I don't know the last time we were not named one of the friendliest countries to live in or some of the friendliest people to live with. And nowhere does that natural personality translate into quick bank transfers than the national carrier.
Indeed, many established airlines have a reason to get concerned and can only be happy if they sense any indecision or criticism of such a move to revive Uganda Airlines by Ugandans themselves.
The investment is by all means a huge one. But whereas the amount of traffic that may be expected to use a specific tarmac road, say Jinja-Kampala road may be easy to estimate in terms of volume and thus seen as a justification for construction and maintenance of that road, with an airline, it is not just the volumes, but the potential.
Ideally, unless a survey is taken in some of the East African region's tourism source countries of why some people may have preferred Kenya and not Uganda, it is very likely to a high extent that the absence of direct flights plays a major role in their decisions.
Most indeed will go to Jomo Kenyatta airport and then connect to Uganda by road.

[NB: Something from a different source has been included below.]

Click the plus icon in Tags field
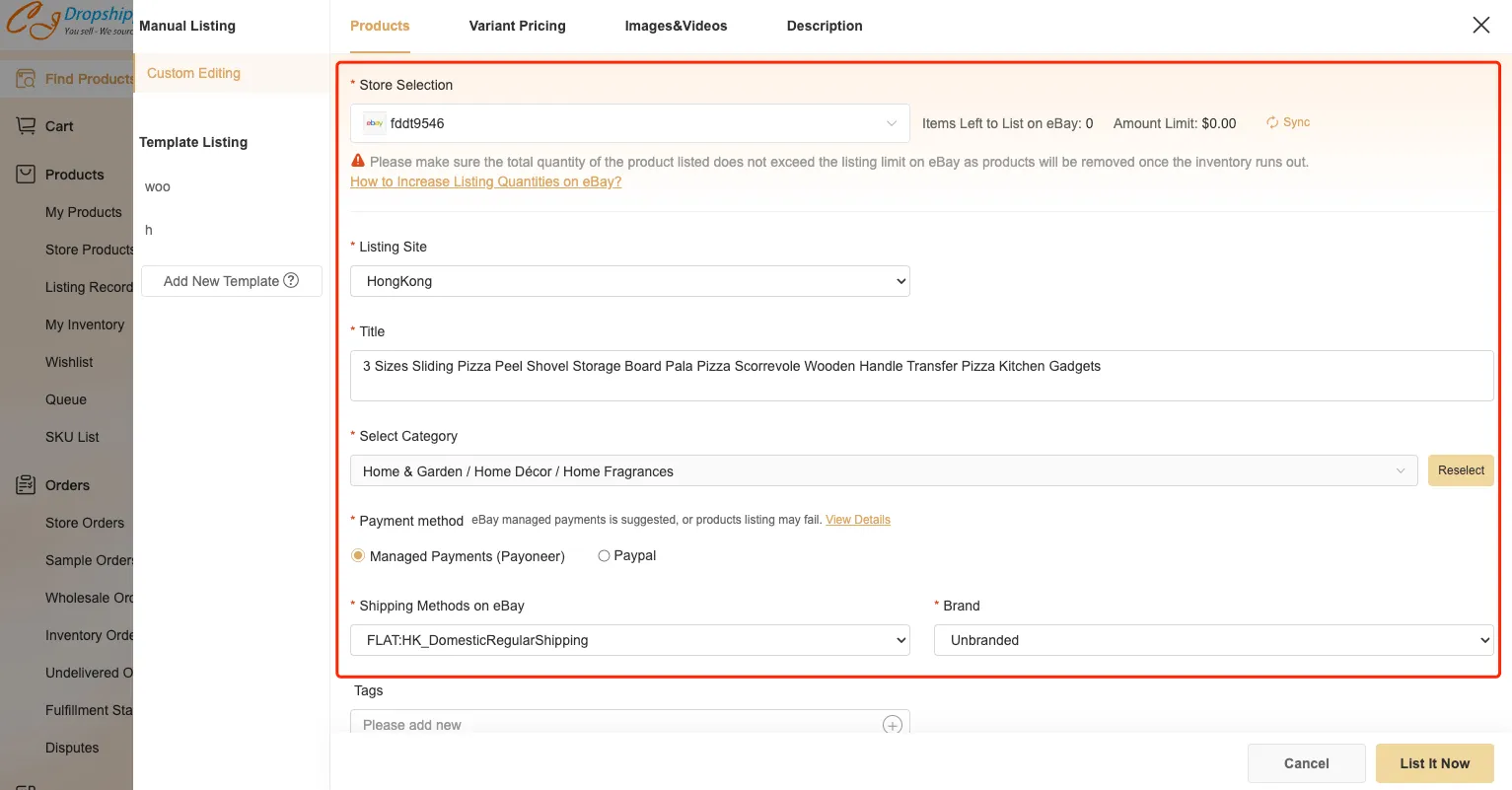This screenshot has width=1512, height=790. tap(892, 725)
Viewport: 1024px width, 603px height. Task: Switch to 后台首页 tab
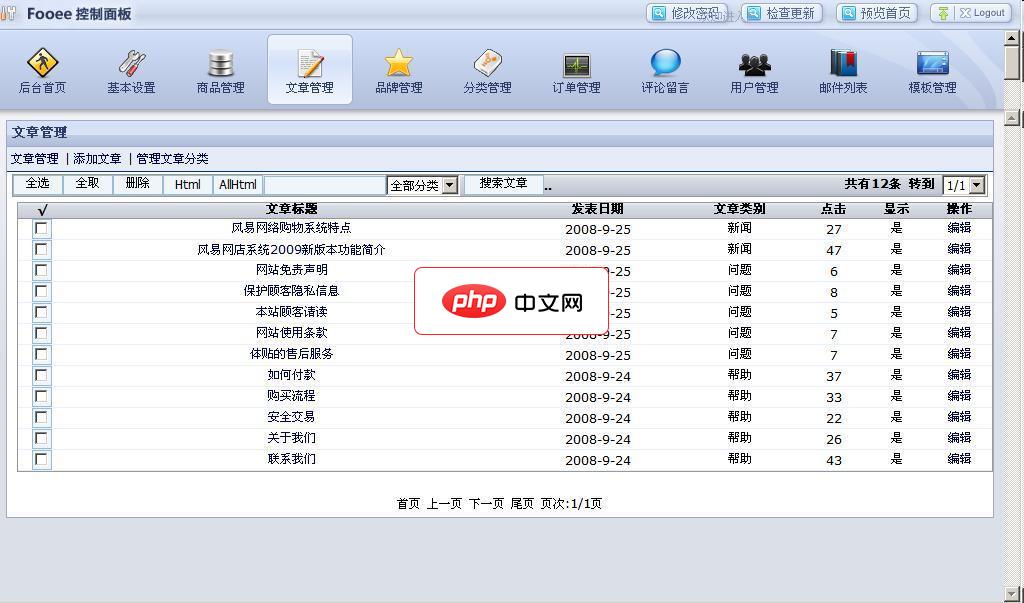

As if we were a mere tourism experience extension of Kenya.
Even that notwithstanding, our very high entrepreneurial spirit means that we now have products that can compete on their own with other countries but that have been lacking that affordable and fast logistical support.
One of the reasons that our super markets are full of UAE made products…including honey for instance and spices… is that the people who invest in the production and manufacture of those products in those countries are assured of a robust global reach courtesy of the national carriers of those nations and states.
Let us, therefore, look at our national airline as a terrestrial expressway or highway, whose advantages, profit and importance may not be instantaneous but in the long term, is an assured positive piece of infrastructure that is better there, than wished for.
The writer works with Operation Wealth Creation.